Even for those individuals coming to the UK on local terms, the marginal tax rate for individuals earning in excess of £150,000 including the projected increase in national insurance from 6 April 2011 will now be 51.5%. Again, they will also not benefit from the UK personal allowance which will cost them a further estimated £2,500.
These measures rather than encouraging inward investment, will more likely accelerate a brain drain to other economies.
There has also been an announcement to end the use of premium leases as a way to reduce the tax on accommodation provided by employers for individuals moving to the UK. Now, it will be necessary to pay tax and national insurance (where applicable) on the full market rental value adding still more costs to individuals relocating here.”
“We support the Chancellor’s moves to make the tax system more progressive by increasing the top rate of tax to 50%, restricting personal allowances and pension tax relief for high earners and increasing efforts to reduce tax avoidance. It is only fair that higher earners – who have seen their relative incomes increase over the last decade – should pay more, rather than the less well-off.”
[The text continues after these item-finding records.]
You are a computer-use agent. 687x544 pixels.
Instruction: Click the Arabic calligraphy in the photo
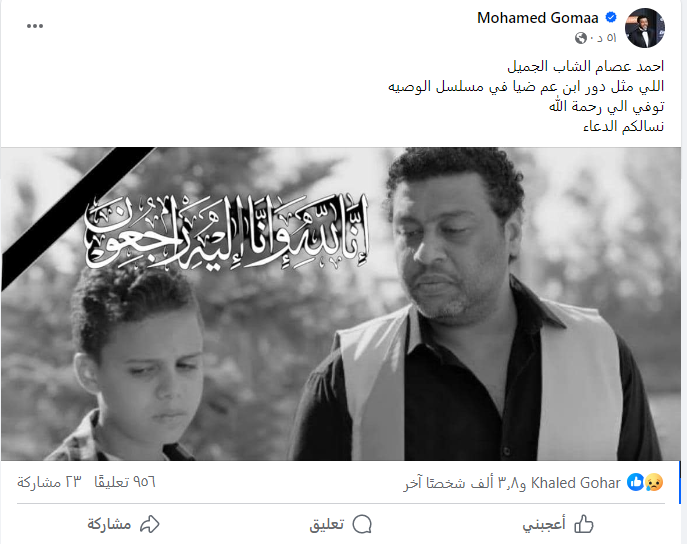pos(227,231)
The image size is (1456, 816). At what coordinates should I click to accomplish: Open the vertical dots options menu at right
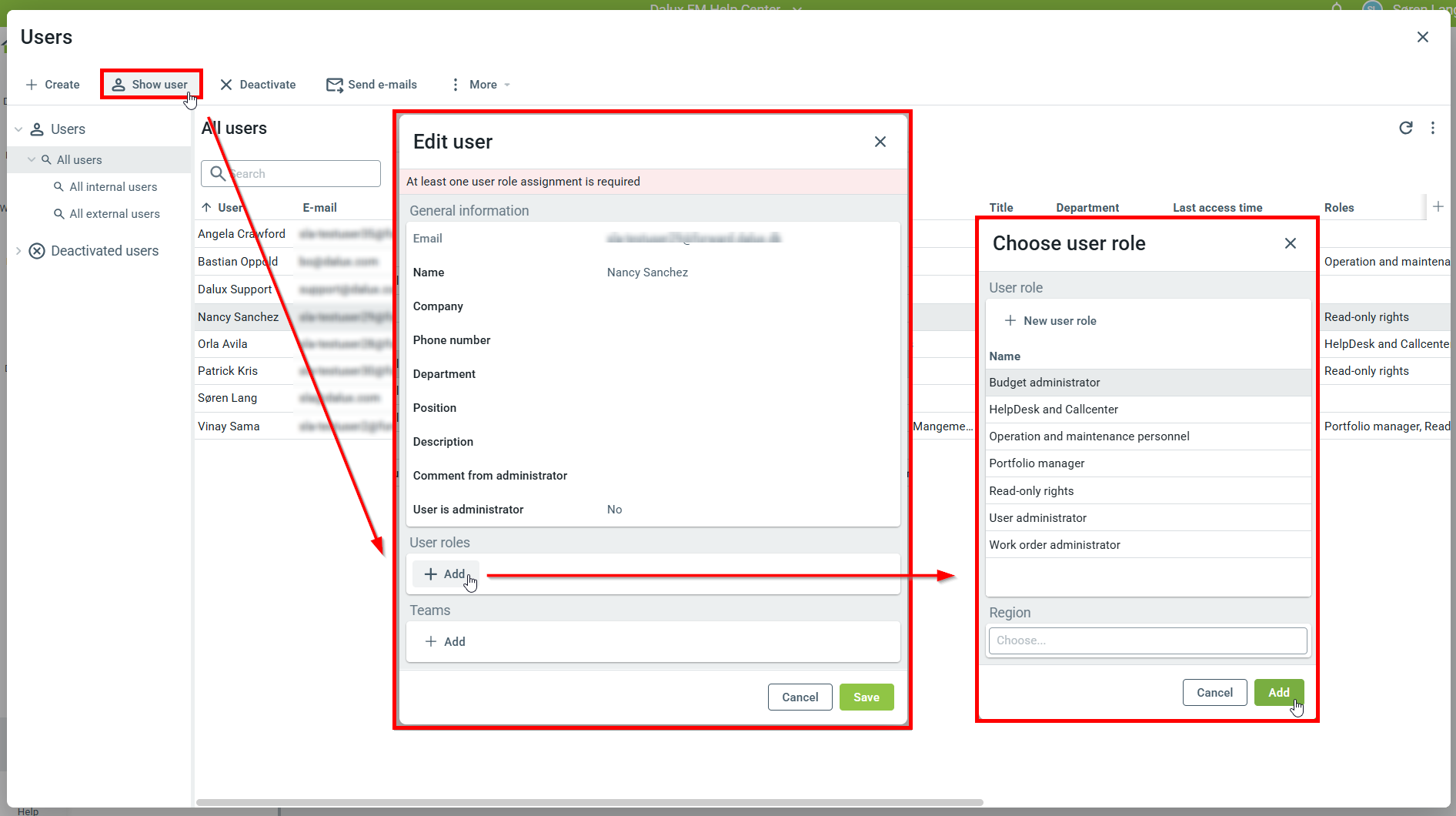[1432, 128]
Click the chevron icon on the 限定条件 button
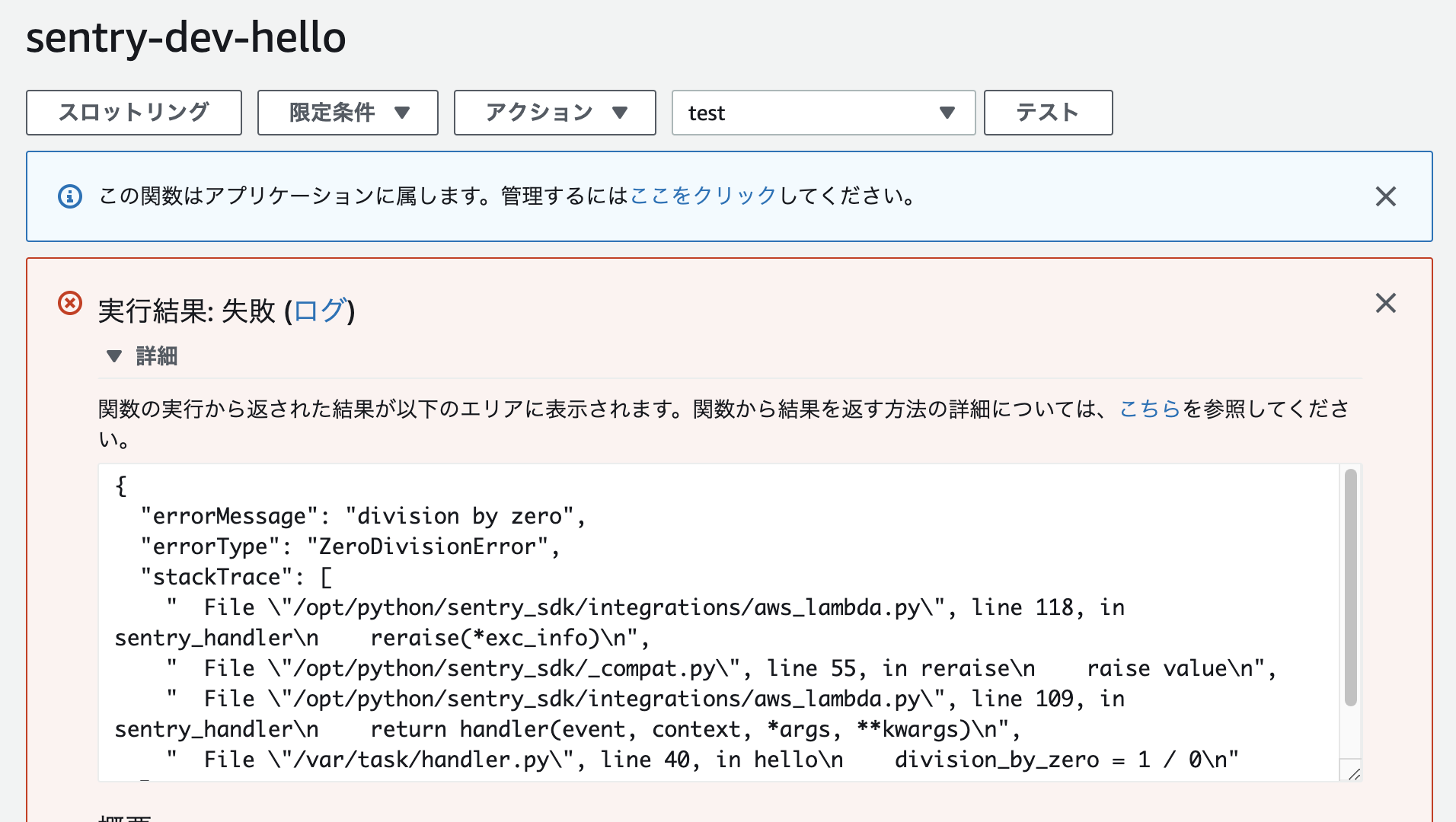Image resolution: width=1456 pixels, height=822 pixels. pos(404,112)
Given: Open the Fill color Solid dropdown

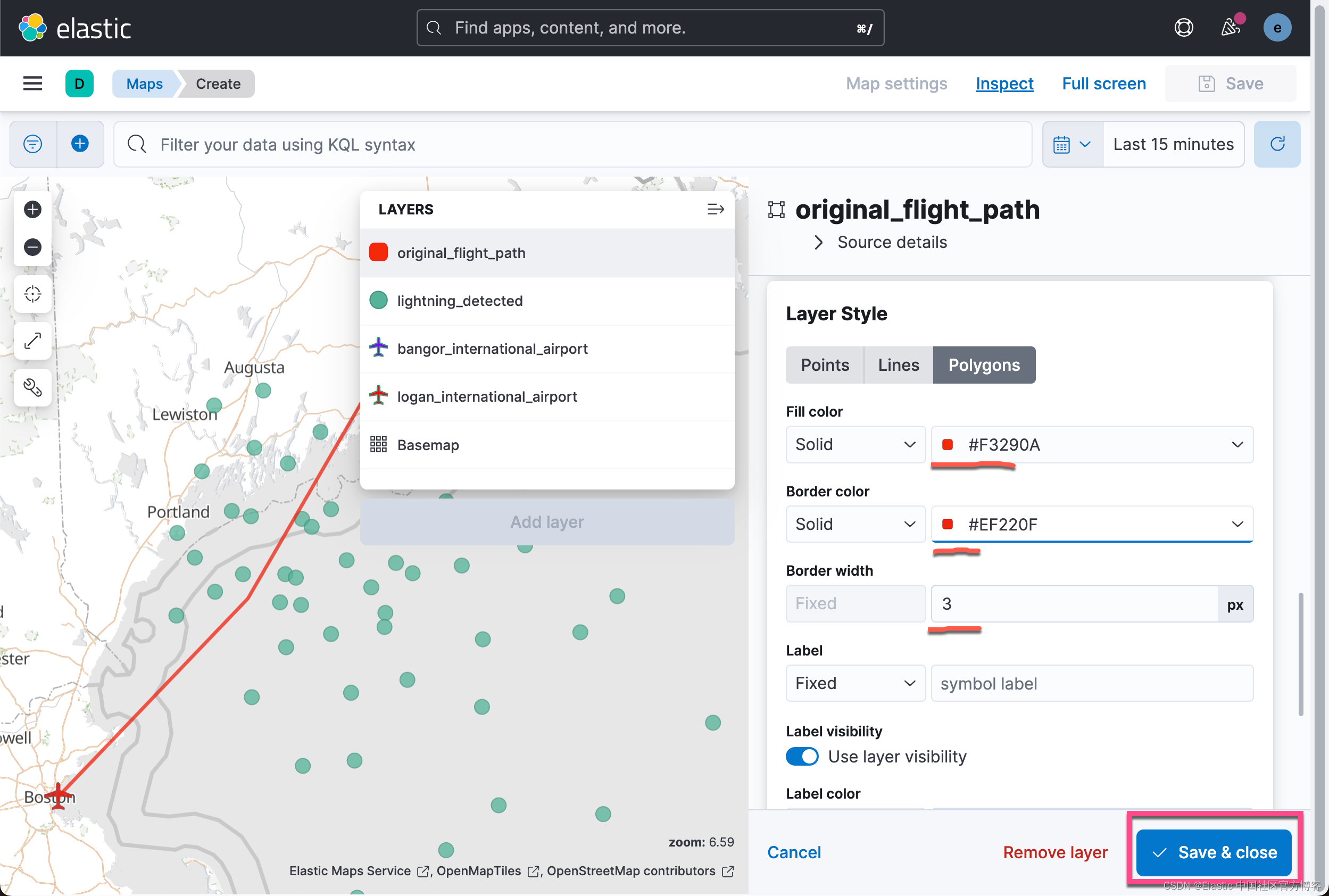Looking at the screenshot, I should (x=855, y=444).
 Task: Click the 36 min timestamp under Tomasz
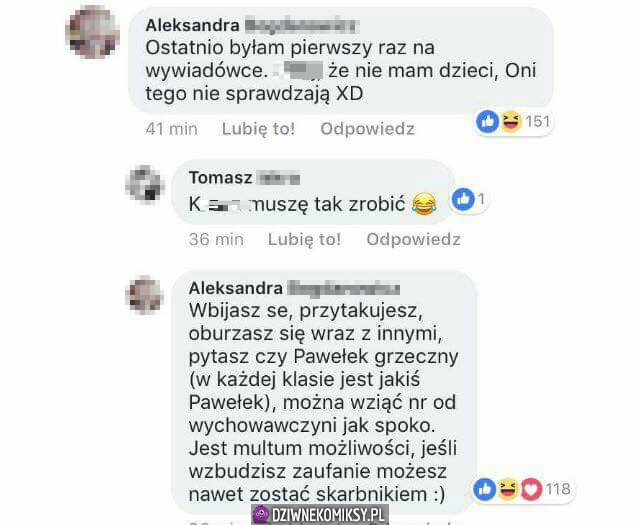[x=216, y=240]
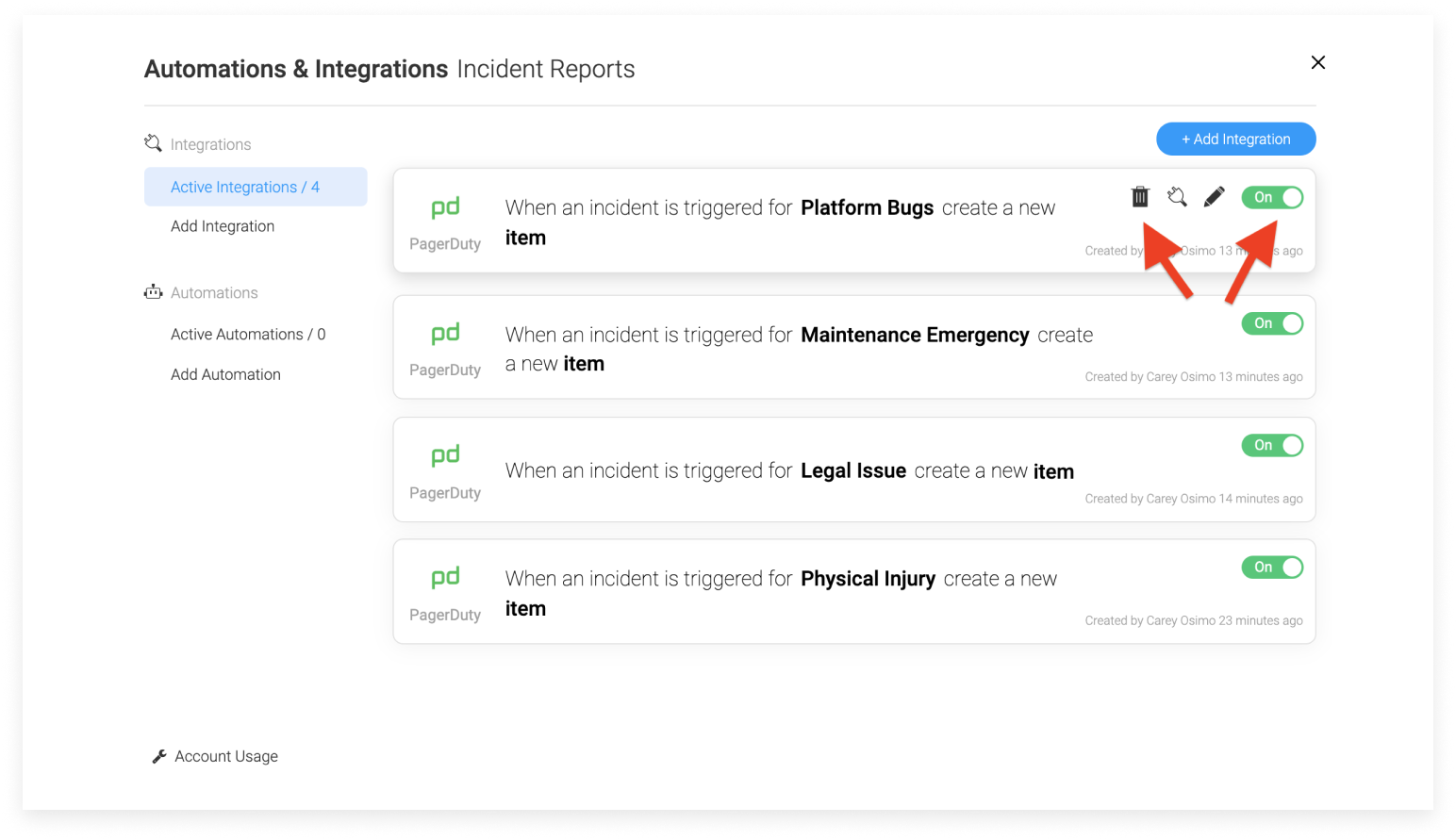Switch to Active Automations / 0
This screenshot has height=840, width=1456.
coord(247,334)
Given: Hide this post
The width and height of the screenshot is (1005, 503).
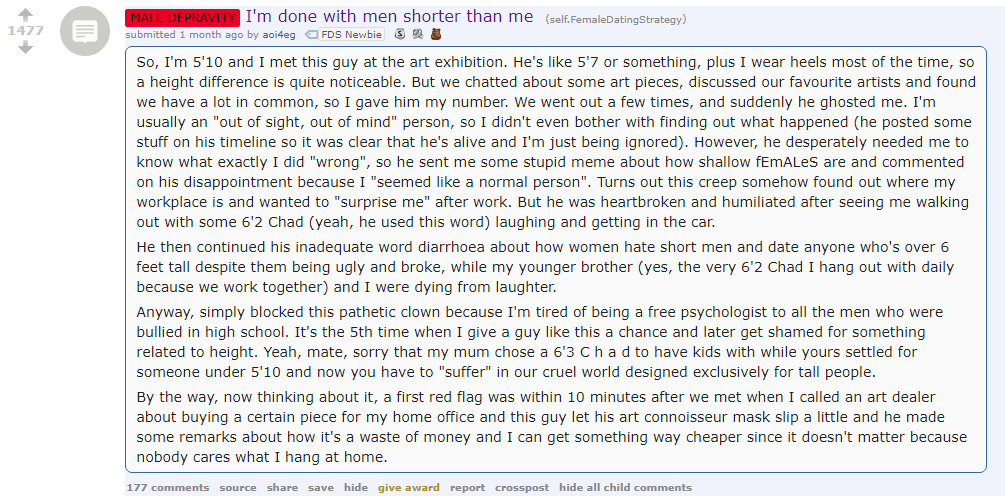Looking at the screenshot, I should pyautogui.click(x=356, y=488).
Restricting tax relief on pensions to 20% and then still taxing penson when paid at 40%/50% seems pretty odd to me and will act as a deterrent to pension saving- much better to stop tax free tax being drawn at retirement which is abused by the rich as they apporach retirement- they put in money and get tax relief and then draw it out soon afterwards when they retire tax free=but then so much of the public sector senior Treasury civil servants might lose out I suppose they wouldn’t put that forward would they!